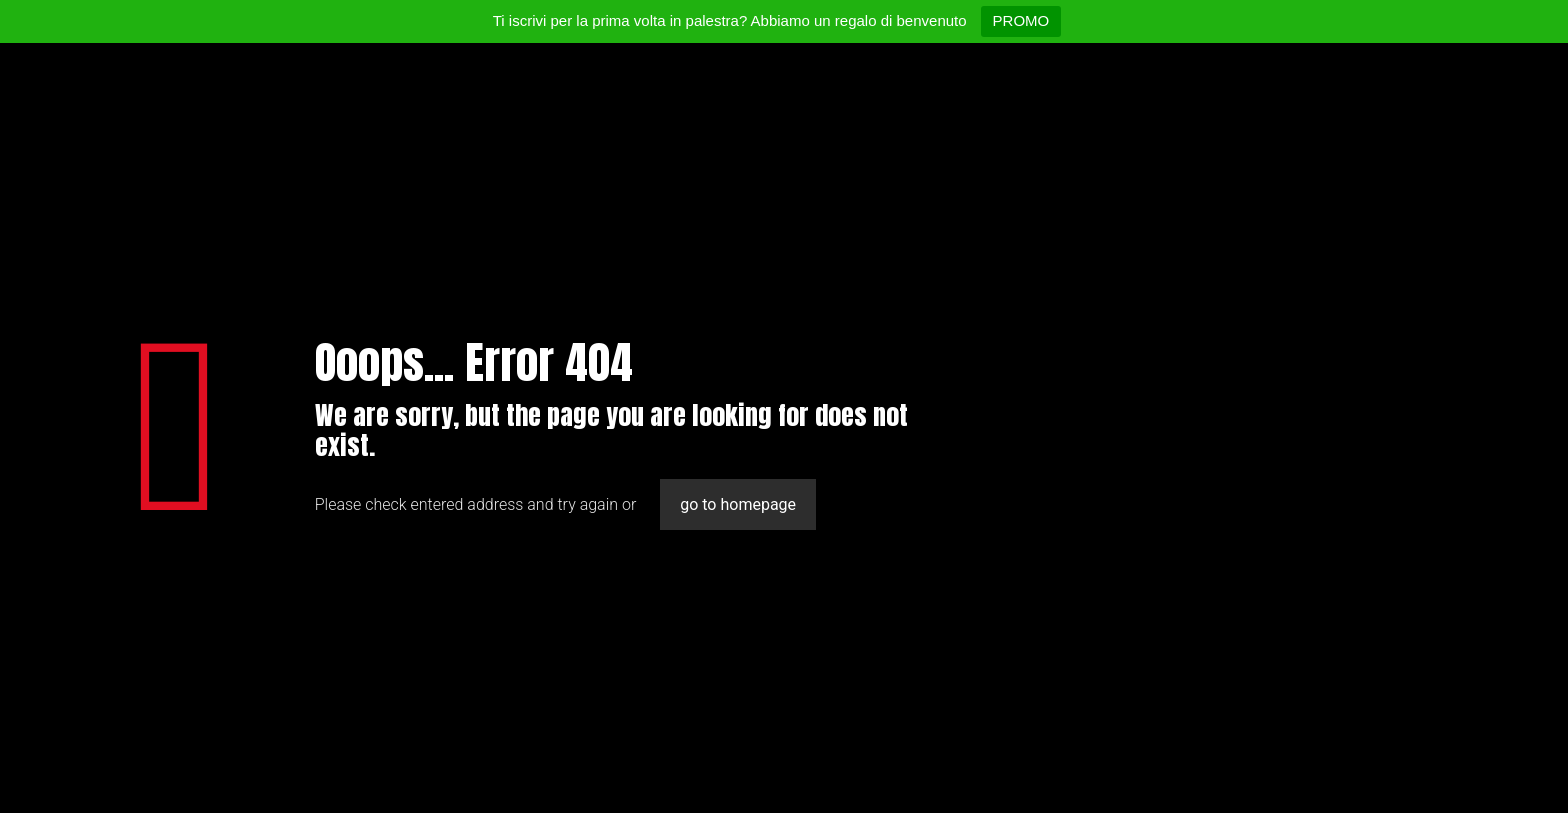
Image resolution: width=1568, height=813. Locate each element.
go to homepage (738, 504)
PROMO (1021, 20)
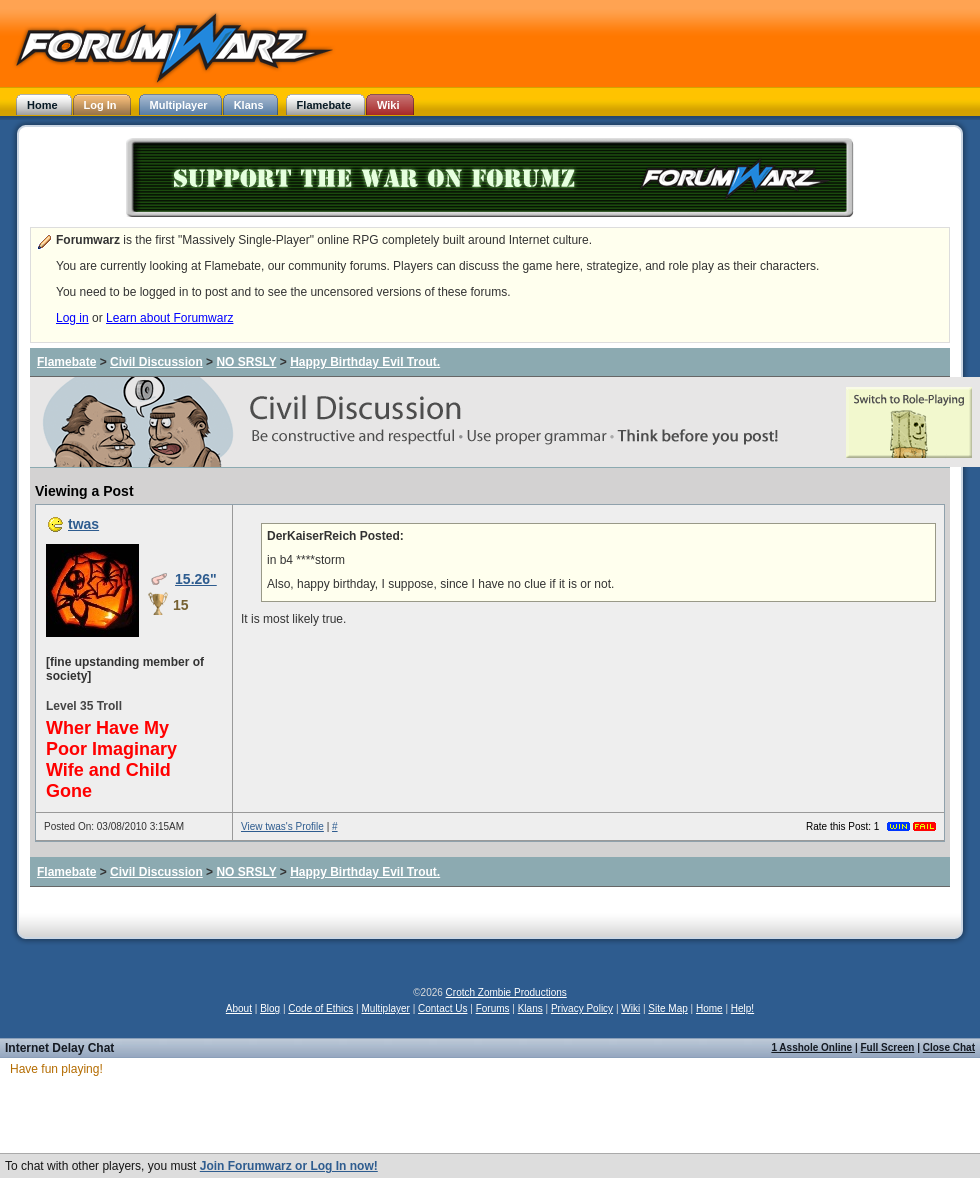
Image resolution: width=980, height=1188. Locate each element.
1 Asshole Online (811, 1047)
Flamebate (66, 362)
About (239, 1008)
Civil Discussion (156, 362)
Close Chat (949, 1047)
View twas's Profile (282, 826)
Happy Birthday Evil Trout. (365, 362)
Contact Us (442, 1008)
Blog (270, 1008)
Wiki (630, 1008)
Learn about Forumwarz (169, 318)
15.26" (196, 579)
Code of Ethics (320, 1008)
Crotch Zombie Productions (506, 992)
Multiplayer (386, 1008)
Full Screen (888, 1047)
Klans (530, 1008)
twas (83, 524)
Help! (742, 1008)
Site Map (667, 1008)
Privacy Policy (582, 1008)
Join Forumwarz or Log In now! (289, 1166)
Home (709, 1008)
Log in (72, 318)
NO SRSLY (246, 362)
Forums (493, 1008)
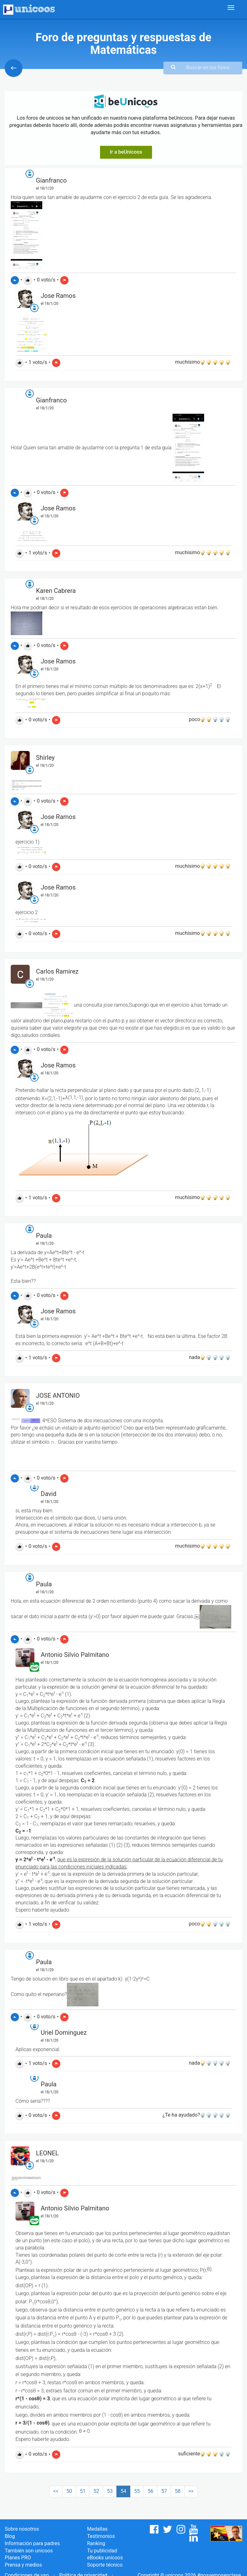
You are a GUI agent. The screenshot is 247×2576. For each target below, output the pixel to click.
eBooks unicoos (105, 2558)
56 (150, 2491)
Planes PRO (18, 2558)
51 (82, 2491)
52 (96, 2491)
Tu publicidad (102, 2551)
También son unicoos (29, 2551)
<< (55, 2491)
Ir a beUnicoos (126, 152)
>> (191, 2491)
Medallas (97, 2529)
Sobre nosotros (22, 2529)
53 (110, 2491)
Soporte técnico (105, 2565)
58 (177, 2491)
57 (164, 2491)
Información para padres (32, 2543)
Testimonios (101, 2536)
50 (69, 2491)
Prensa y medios (23, 2565)
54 (123, 2491)
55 (137, 2491)
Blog (10, 2536)
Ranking (96, 2543)
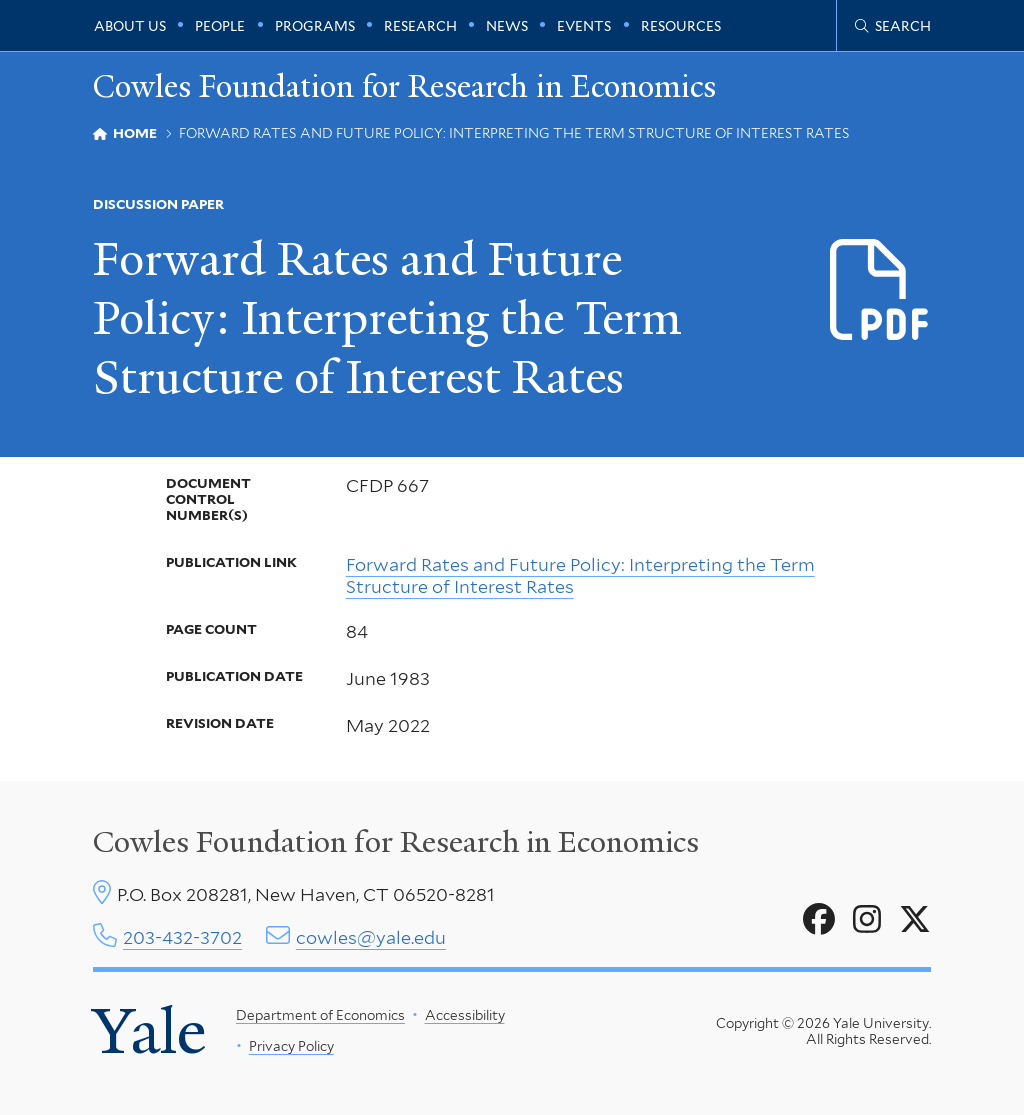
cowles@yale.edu (371, 937)
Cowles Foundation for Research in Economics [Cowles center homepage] (396, 842)
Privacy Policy (290, 1046)
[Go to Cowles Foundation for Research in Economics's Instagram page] (867, 920)
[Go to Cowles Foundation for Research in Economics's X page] (915, 920)
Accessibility (464, 1015)
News (507, 26)
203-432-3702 (182, 937)
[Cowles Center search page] (893, 26)
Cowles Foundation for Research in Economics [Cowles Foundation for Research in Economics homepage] (404, 86)
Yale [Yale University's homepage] (149, 1031)
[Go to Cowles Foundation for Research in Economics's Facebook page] (819, 920)
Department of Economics (320, 1015)
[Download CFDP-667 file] (880, 290)
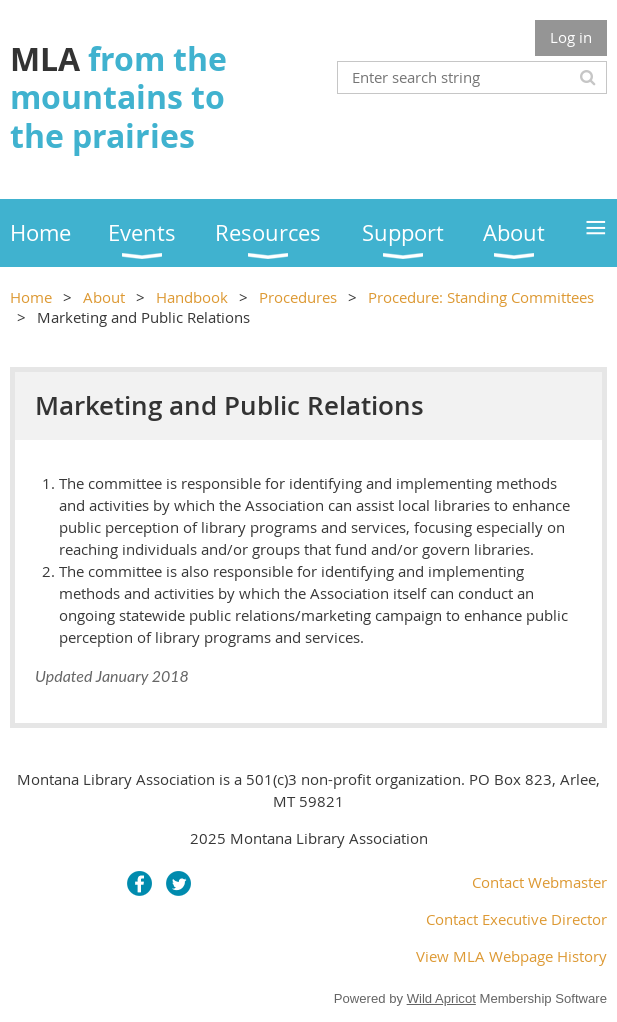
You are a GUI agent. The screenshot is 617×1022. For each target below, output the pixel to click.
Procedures (298, 297)
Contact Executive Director (516, 919)
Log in (571, 37)
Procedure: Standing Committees (481, 297)
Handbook (192, 297)
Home (31, 297)
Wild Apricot (441, 998)
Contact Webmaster (539, 882)
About (104, 297)
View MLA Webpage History (511, 956)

-------

→ **Objective**:
Rewrite everything from the start of the records above down to and including the line containing "Log in (571, 37)" as a JSON list of strings, one string per line and no blank lines. Leave the pictures out of the list.

→ **Written solution**:
[
  "Image resolution: width=1568, height=813. Locate each element.",
  "go to homepage (738, 504)",
  "PROMO (1021, 20)",
  "Image resolution: width=980, height=1188. Locate each element.",
  "1 Asshole Online (811, 1047)",
  "Flamebate (66, 362)",
  "About (239, 1008)",
  "Civil Discussion (156, 362)",
  "Close Chat (949, 1047)",
  "View twas's Profile (282, 826)",
  "Happy Birthday Evil Trout. (365, 362)",
  "Contact Us (442, 1008)",
  "Blog (270, 1008)",
  "Wiki (630, 1008)",
  "Learn about Forumwarz (169, 318)",
  "15.26\" (196, 579)",
  "Code of Ethics (320, 1008)",
  "Crotch Zombie Productions (506, 992)",
  "Multiplayer (386, 1008)",
  "Full Screen (888, 1047)",
  "Klans (530, 1008)",
  "twas (83, 524)",
  "Help! (742, 1008)",
  "Site Map (667, 1008)",
  "Privacy Policy (582, 1008)",
  "Join Forumwarz or Log In now! (289, 1166)",
  "Home (709, 1008)",
  "Log in (72, 318)",
  "NO SRSLY (246, 362)",
  "Forums (493, 1008)",
  "You are a GUI agent. The screenshot is 247×2576. For each target below, output the pixel to click.",
  "eBooks unicoos (105, 2558)",
  "56 (150, 2491)",
  "Planes PRO (18, 2558)",
  "51 (82, 2491)",
  "52 (96, 2491)",
  "Tu publicidad (102, 2551)",
  "También son unicoos (29, 2551)",
  "<< (55, 2491)",
  "Ir a beUnicoos (126, 152)",
  ">> (191, 2491)",
  "Medallas (97, 2529)",
  "Sobre nosotros (22, 2529)",
  "53 (110, 2491)",
  "Soporte técnico (105, 2565)",
  "58 (177, 2491)",
  "57 (164, 2491)",
  "Información para padres (32, 2543)",
  "Testimonios (101, 2536)",
  "50 (69, 2491)",
  "Prensa y medios (23, 2565)",
  "54 (123, 2491)",
  "55 (137, 2491)",
  "Blog (10, 2536)",
  "Ranking (96, 2543)",
  "cowles@yale.edu (371, 937)",
  "Cowles Foundation for Research in Economics [Cowles center homepage] (396, 842)",
  "Privacy Policy (290, 1046)",
  "[Go to Cowles Foundation for Research in Economics's Instagram page] (867, 920)",
  "[Go to Cowles Foundation for Research in Economics's X page] (915, 920)",
  "Accessibility (464, 1015)",
  "News (507, 26)",
  "203-432-3702 (182, 937)",
  "[Cowles Center search page] (893, 26)",
  "Cowles Foundation for Research in Economics [Cowles Foundation for Research in Economics homepage] (404, 86)",
  "Yale [Yale University's homepage] (149, 1031)",
  "[Go to Cowles Foundation for Research in Economics's Facebook page] (819, 920)",
  "Department of Economics (320, 1015)",
  "[Download CFDP-667 file] (880, 290)",
  "You are a GUI agent. The screenshot is 617×1022. For each target below, output the pixel to click.",
  "Procedures (298, 297)",
  "Contact Executive Director (516, 919)",
  "Log in (571, 37)"
]